Recently, the National Security Agency (NSA) published a cybersecurity guidance, “Embracing a Zero Trust Security Model.” This guidance shows how deploying Zero Trust security principles can better position cybersecurity professionals to secure enterprise networks and sensitive data. The guidance aims to provide users with a foundational understanding of Zero Trust and discusses its benefits along with potential challenges, and makes recommendations for implementing Zero Trust within their networks.
The Zero Trust model eliminates trust in any one element, node, or service by assuming that a breach is inevitable or has already occurred. The data-centric security model constantly limits access while also looking for anomalous or malicious activity.
Adopting the Zero Trust mindset and leveraging Zero Trust principles will enable systems administrators to control how users, processes, and devices engage with data. These principles can prevent the abuse of compromised user credentials, remote exploitation, or insider threats, and even mitigate effects of supply chain malicious activity.
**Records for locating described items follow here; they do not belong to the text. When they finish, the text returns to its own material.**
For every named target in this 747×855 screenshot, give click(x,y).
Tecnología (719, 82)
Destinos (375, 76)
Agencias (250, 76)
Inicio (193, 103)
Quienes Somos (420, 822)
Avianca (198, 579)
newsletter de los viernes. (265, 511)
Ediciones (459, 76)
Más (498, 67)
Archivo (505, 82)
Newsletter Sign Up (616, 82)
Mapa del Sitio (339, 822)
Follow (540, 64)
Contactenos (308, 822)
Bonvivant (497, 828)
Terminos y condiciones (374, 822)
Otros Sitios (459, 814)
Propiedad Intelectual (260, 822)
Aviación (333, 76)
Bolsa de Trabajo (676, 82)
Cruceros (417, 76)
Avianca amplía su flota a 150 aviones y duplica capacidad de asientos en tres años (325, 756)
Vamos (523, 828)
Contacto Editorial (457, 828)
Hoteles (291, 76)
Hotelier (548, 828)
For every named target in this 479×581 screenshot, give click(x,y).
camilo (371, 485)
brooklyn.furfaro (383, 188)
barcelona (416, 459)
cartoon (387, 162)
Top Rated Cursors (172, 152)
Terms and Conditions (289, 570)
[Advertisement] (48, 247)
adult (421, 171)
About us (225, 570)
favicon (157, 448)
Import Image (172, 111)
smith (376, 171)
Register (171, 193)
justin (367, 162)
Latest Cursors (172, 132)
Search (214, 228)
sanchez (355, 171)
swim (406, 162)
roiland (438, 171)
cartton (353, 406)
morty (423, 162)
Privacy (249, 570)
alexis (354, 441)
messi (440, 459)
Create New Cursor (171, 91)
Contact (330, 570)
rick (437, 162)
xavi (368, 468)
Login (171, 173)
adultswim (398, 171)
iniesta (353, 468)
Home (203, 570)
In the guidance, NSA strongly recommends that a Zero Trust security model be considered for all critical networks within National Security Systems, the Department of Defense’s critical networks, and Defense Industrial Base critical networks and systems. NSA notes that Zero Trust principles should be implemented in most aspects of a network and its operations ecosystems to become fully effective. To address potential challenges of implementing Zero Trust solutions, NSA is developing and will release additional guidance in the coming months.
Commenting on the news, Kevin Dunne, President at Greenlight, a Flemington, New Jersey-based provider of integrated risk management solutions, says, "Zero Trust is a model that all organizations with sensitive data should consider. Government agencies often set the standard, as they are the most frequent targets of cyber attacks, but the methods they employ should be used across the private sector as well. Whether it is customer data, employee data, financial data, or intellectual property, Zero Trust principles function to keep critical assets secure. Inevitably, the bad actor will compromise a device and or credential, what happens next depends on how well the organization has instituted least privilege access and narrowed the scope of what those devices and credentials can do. Implementing a Zero Trust model across identities, networks, devices and applications can be the difference between a limited hack with insignificant damage or a major incident with loss of critical data. Any organization that is uncertain about the value of Zero Trust should start with an audit of their identities, networks, devices and applications - undoubtedly, they will find cases of shadow IT, zombie accounts, and overprivileged users that represent clear and present danger. A Zero Trust philosophy can immediately begin to address current gaps, and provide a foundation for managing risk going forward."
Oliver Tavakoli, CTO at Vectra, a San Jose, Calif.-based provider of technology which applies AI to detect and hunt for cyber attackers, notes, “Zero Trust is the modern manifestation of the epiphany that not all intrusions can be prevented and that the ability to detect these intrusion and respond to them before they do extensive damage is the key to resilience in the face of ever more ambitious cyberattacks. The principles of Zero Trust outlined by the NSA are a natural progression from CISA’s Continuous Diagnostics and Mitigation (CDM) program developed in 2012. There is more emphasis here on the combination of user and device identity along with more granular policy (least privilege) and the ability to continually look for meaningful anomalies in behavior (on both the device and in the network) which may signal that an attack is underway. This model aligns pretty well with Google’s BeyondCorp model which was initially created in response to the 2009 Aurora attack and has been refined over the intervening decade.
Tavakoli adds, "Private entities are already ahead of the federal government in adopting these Zero Trust principles, though that journey is by no means complete.”
Joseph Carson, Advisory CISO at Thycotic, a Washington D.C. based provider of privileged access management (PAM) solutions, explains, “Today, trust is being abused by cyber-criminals targeting unsuspecting employees personal accounts to gain access, later elevating to privileged accounts that can move around corporate networks undetected, and roaming around the network for months or even longer. Once attackers gain access to the internal network they typically have access to the entire network as everything inside the network is automatically trusted. This is why the Zero Trust security model was introduced—to address a new stance on trust: never trust and always verify."
Carson adds, "As with most security strategies and architectures, we continue to have a failure to focus on the business value and how Zero Trust improves business efficiency or helps employees do their job. How does Zero Trust make a positive security impact is the big question. As always, we need to have security that is usable and make the employees job better. I strongly believe in a Zero Trust methodology, however, I don’t favor using the term when talking to the business. Instead, I refer to Building Digital Trust or Adaptive security when talking to business users as this focuses on a positive security experience. The term Zero Trust resonates best within the Security and Risk teams, however, with the business it is just another security control. Moving forward, the top focus of security must be on how it adds business value followed by how it reduces business risks and increases business resilience. Unfortunately, for now, we continue to focus on the threats.”